Sliding prices partly reflect dollar surge but are mirrored in all measures
Despite growing political and security concern in the Middle East, the oil market has softened dramatically recently. Perceptions have grown that Saudi Arabia is now as much interested in retaining market share as driving prices higher again in this environment. If so, that’s a downbeat influence in itself for the policy’s duration.
Consequently, the region’s energy-based earnings are diminishing, unless and until a rebound occurs in the winter season, and/or Opec decides at its late November meeting to seek output cuts as a remedy. Yet, a distinctly sluggish world economy appears the greater issue, and it may take a period of lower prices to help secure a revival there.
Ironically, Western policymakers are even worried that the boost to real income that they should welcome in this regard is of lesser importance than the disinflationary effect, i.e. deflating price indexes, which is taken somehow to be regrettable in a world awash with debt that needs working out. More on that another day.
It has already been reflected upon here that the Gulf is caught in the countervailing crosswinds of a rising US dollar on the one hand and falling oil prices on the other, which are offsetting factors in terms of the accruing international purchasing power of hydrocarbon export receipts.
Both trends have attained some momentum, and to some degree interact. As often cited in market reports these days, dollar strength translates into weakening in the call for crude from non-dollar blocs, given the relative expense then of imports.
To what extent is that phenomenon of counterpart variables a given, though? Does it effectively mean that oil prices should be viewed in some underlying sense, by way of a currency basket, to assess the position of supply and demand? And what does history show on the inverse correlation of oil and dollar?
Fawad Razaqzada, technical analyst at Forex.com, told me last week that the relationship was imperfect and has anyway fractured in the past few days. Moreover, the idea of the dollar’s correlation with commodities is better seen in the price of gold.
Equally, though, what relationship there is between the greenback and oil “is not likely to end”, he advised, owing to the denomination of oil contracts. In fact, if the dollar is rising because of US economic strength, as reflected in interest-rate prospects, then the world economy as a whole is liable to be growing faster, and the higher demand for oil implied would put it on the same kind of trajectory as the currency, albeit not necessarily at the same pace.
Hypothetically, it would be reasonable to suppose, though, that US economic growth might respond well to declining oil prices themselves, by way of the impact on real incomes with a reduced fuel bill. Since oil demand could then be anticipated to react because of stronger activity, there inevitably is a slightly circular feedback process in play, and an issue purely of timing in accounting for correlation.
Market reality
As to the current situation, that’s somewhat simpler, it seems. It is the “excessive supply of crude” that is clearly spooking the market, Razaqzada suggests, and the demand outlook “does not look bright either”, with the Eurozone especially struggling to achieve growth, and ominously now even Germany flirting with recession.
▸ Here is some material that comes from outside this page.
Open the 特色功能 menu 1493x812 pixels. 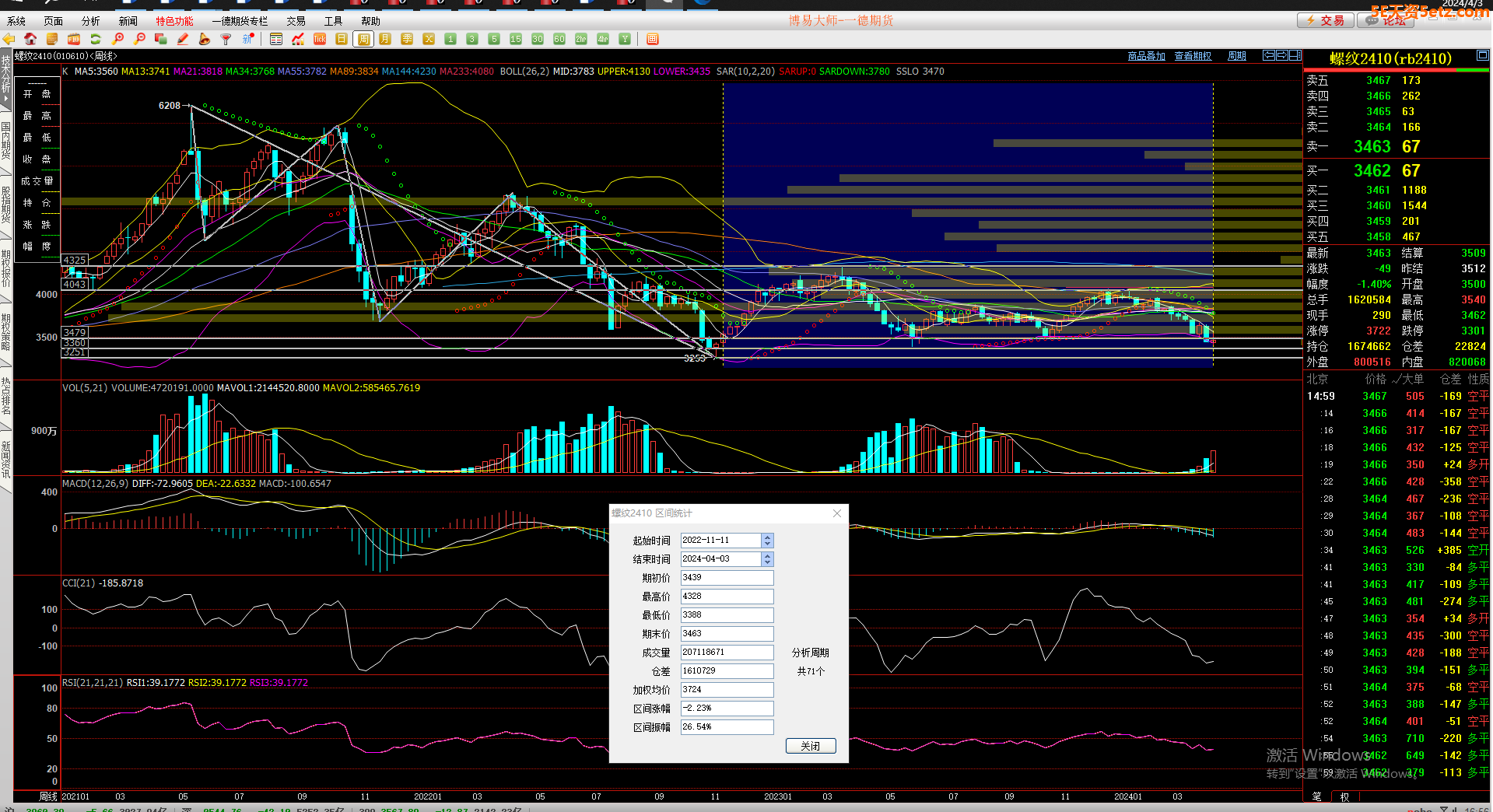click(x=174, y=21)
That’s the market reality at present, coloured as it is by a conflagration in the Middle East that has not induced an obvious risk premium to prices — which instead show some evidence of discounting amid a scramble to offload production around the world, now that surging US output is having its ripple effect. The impact of that structural shift is having, incidentally, its own impact on the dollar by tipping the balance of payments in America’s favour.
Thus, there’s a slump in the oil price outlook. Barclays, for instance, last week sharply revised its projections for Brent in the fourth quarter and 2015 to $93 and $96 (Dh341 and Dh352) respectively, from the previous forecasts of $106 and $107.
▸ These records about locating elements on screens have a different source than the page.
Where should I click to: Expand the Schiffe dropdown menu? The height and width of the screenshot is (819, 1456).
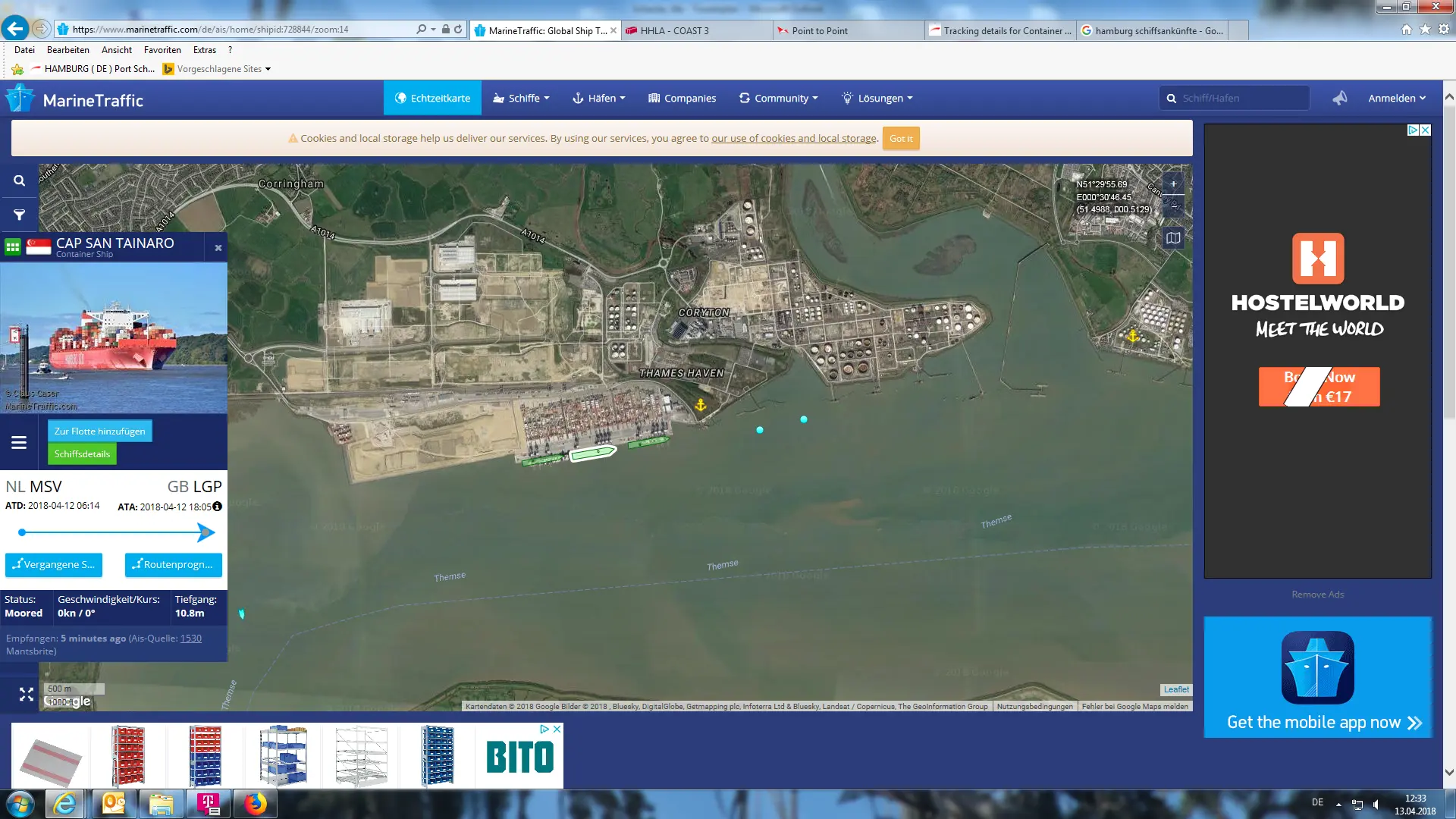(521, 98)
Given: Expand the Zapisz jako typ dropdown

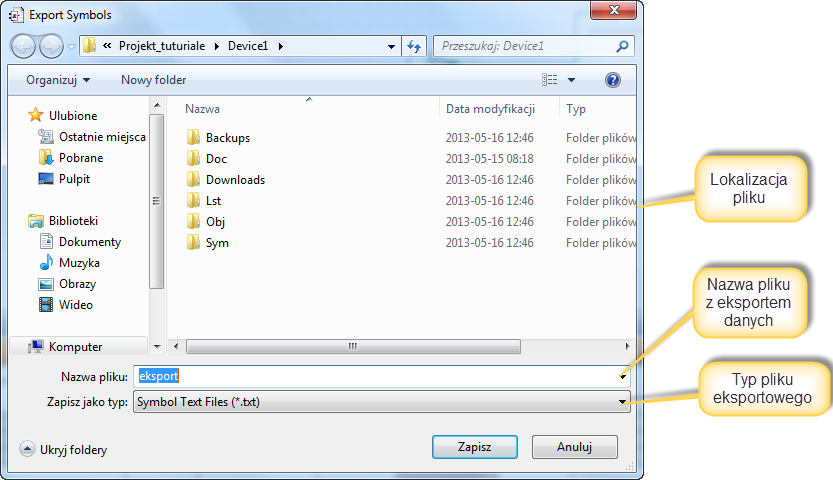Looking at the screenshot, I should pyautogui.click(x=622, y=402).
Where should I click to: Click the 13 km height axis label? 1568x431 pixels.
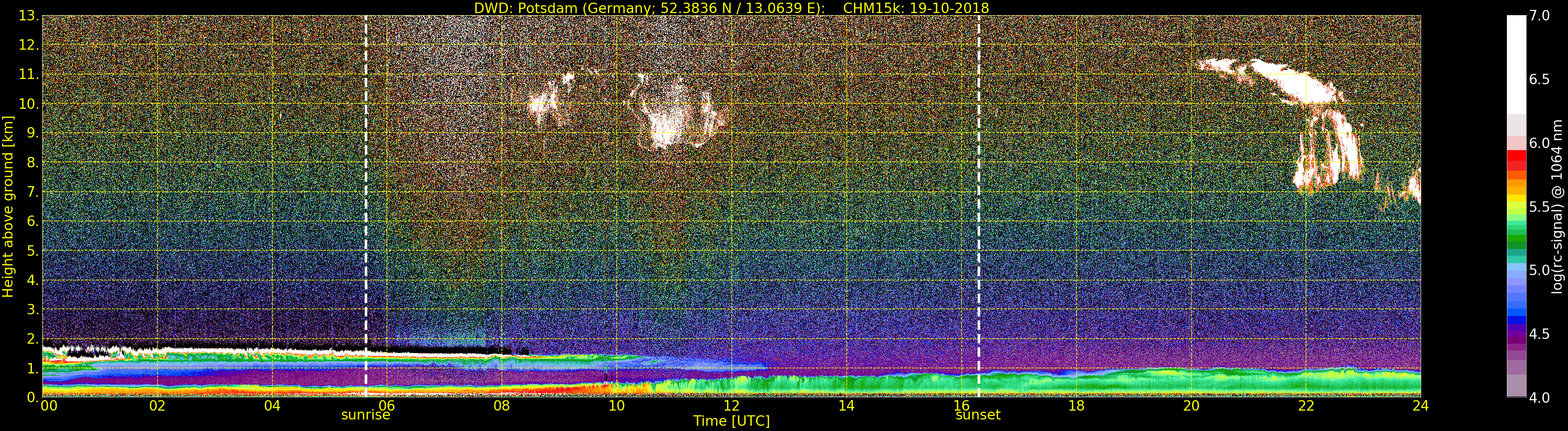(28, 16)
Where oil prices are in terms of a currency basket, without the dollar’s independent influence, is academic by comparison.
For the record, though, when priced in global terms, things don’t look so different historically (see chart). Taking data at annual intervals, only the visual impression of the respective currency denominations of oil stands out, namely that the dollar-based series appears more exaggerated. However, in percentage terms relative to scale, the movements shown are broadly much the same, whether viewing prices in euros or the IMF’s established basket of so-called special drawing rights (SDRs, a weighted average of the four leading international units, adding the Japanese yen and UK pound sterling to the mix).
Hence, the message from the numbers doesn’t change. Oil prices are under pressure in a way not seen for a while, introducing a fascinating factor to world economic scenarios, and creating further drama ahead of the next Opec meeting.